Elle resta de longs mois malade, et quand, enfin, on la crut guérie, on s’aperçut qu’elle était devenue muette.

Elle entendait très bien, elle pouvait même rire comme tout le monde ; mais il lui était impossible d’articuler un seul mot.

Pendant que Jean le Rouge me racontait ces choses, sa femme le regardait en remuant les yeux, comme si elle lisait un livre.

Son visage portait des traces profondes de brûlures, mais on s’y habituait très vite, et on ne voyait plus que sa bouche aux dents blanches, et ses yeux un peu inquiets. Elle appelait ses enfants en faisant entendre un éclat de voix prolongé, et les petits accouraient, et comprenaient tous ses gestes.

J’étais désolée aussi de leur voir quitter la maison de la colline.

C’étaient les derniers amis qui me restaient et l’idée m’était venue de parler d’eux à Mme Alphonse, dans l’espoir qu’elle obtiendrait de son mari qu’il veuille bien les garder.

Je trouvai l’occasion un jour que M. Tirande et son fils étaient entrés dans la lingerie en parlant de changements à faire à la ferme.

M. Alphonse ne voulait pas de troupeau : il parlait d’acheter des machines agricoles, d’abattre les sapins et de défricher la colline.
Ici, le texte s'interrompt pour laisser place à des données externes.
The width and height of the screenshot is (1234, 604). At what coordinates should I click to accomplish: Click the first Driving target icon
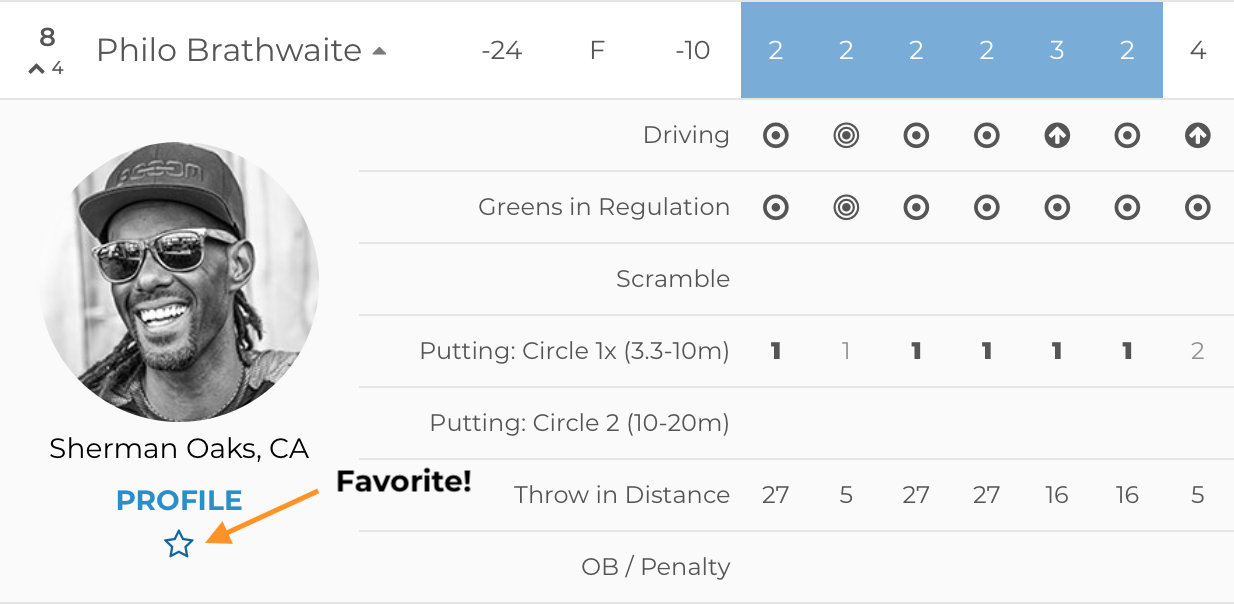coord(776,135)
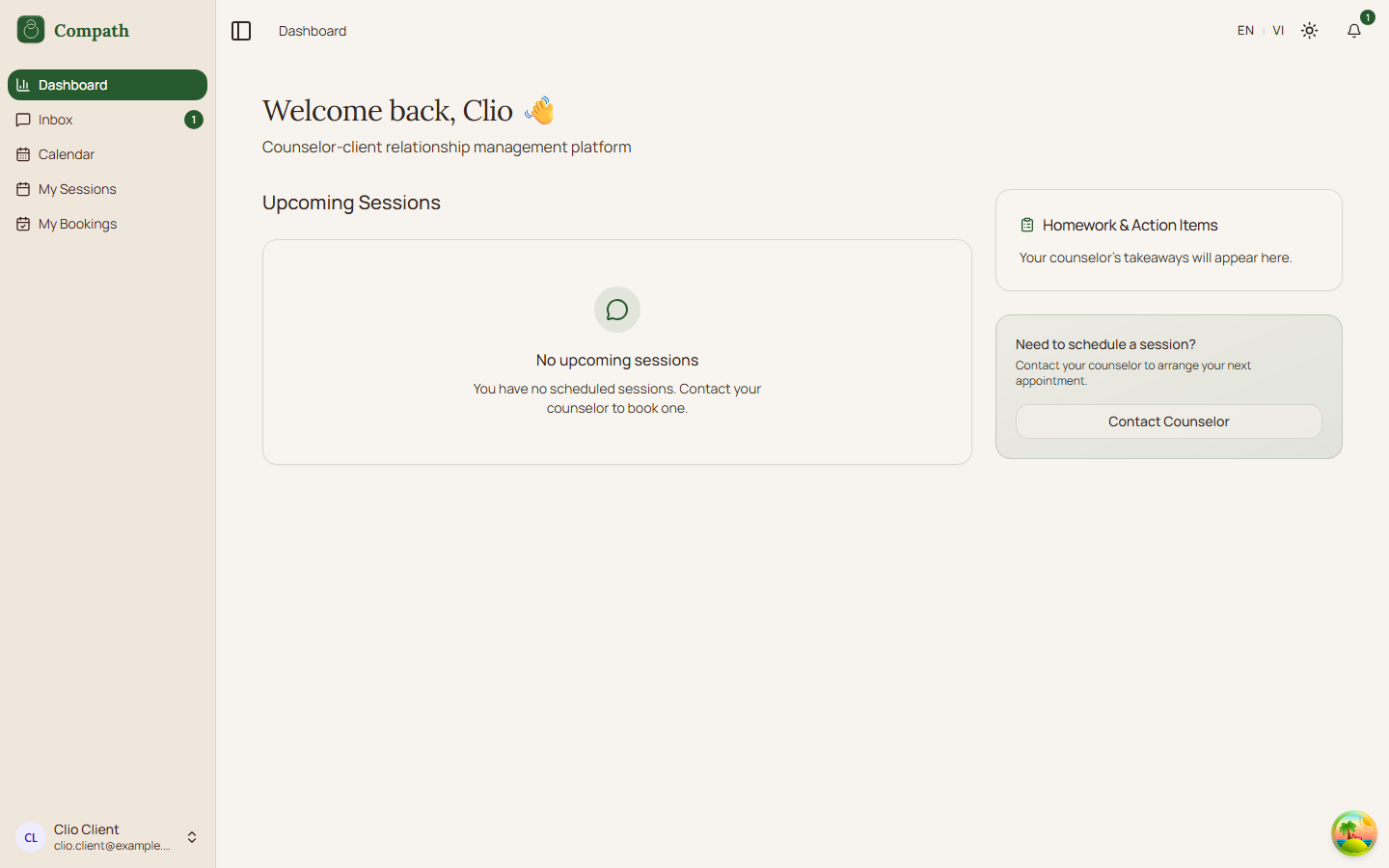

Les étables serviraient de remises pour les machines, et la maison de la colline deviendrait un grenier à fourrages.

Je ne sais si Mme Alphonse entendait ; elle travaillait à sa dentelle avec une grande attention.

Aussitôt que les deux hommes furent sortis, j’osai parler de Jean le Rouge.

J’expliquai combien il avait été utile à maître Sylvain : je dis son chagrin de quitter cette maison qu’il habitait depuis si longtemps, et quand je m’arrêtai, tout angoissée de la réponse qui allait venir, Mme Alphonse retira son crochet du fil et dit :

— Je crois que je me suis trompée d’une maille.

Elle compta jusqu’à dix-neuf, et elle ajouta :

— C’est ennuyeux, il faut que je défasse tout un rang.

Quand je rapportai cela à Jean le Rouge, il eut un mouvement de colère, qui lui fit tendre le poing vers Villevieille. Mais sa femme lui mit la main sur l’épaule en le regardant. Aussitôt Jean se calma.

Jean le Rouge quitta la maison de la colline à la fin de janvier, et une profonde tristesse entra en moi.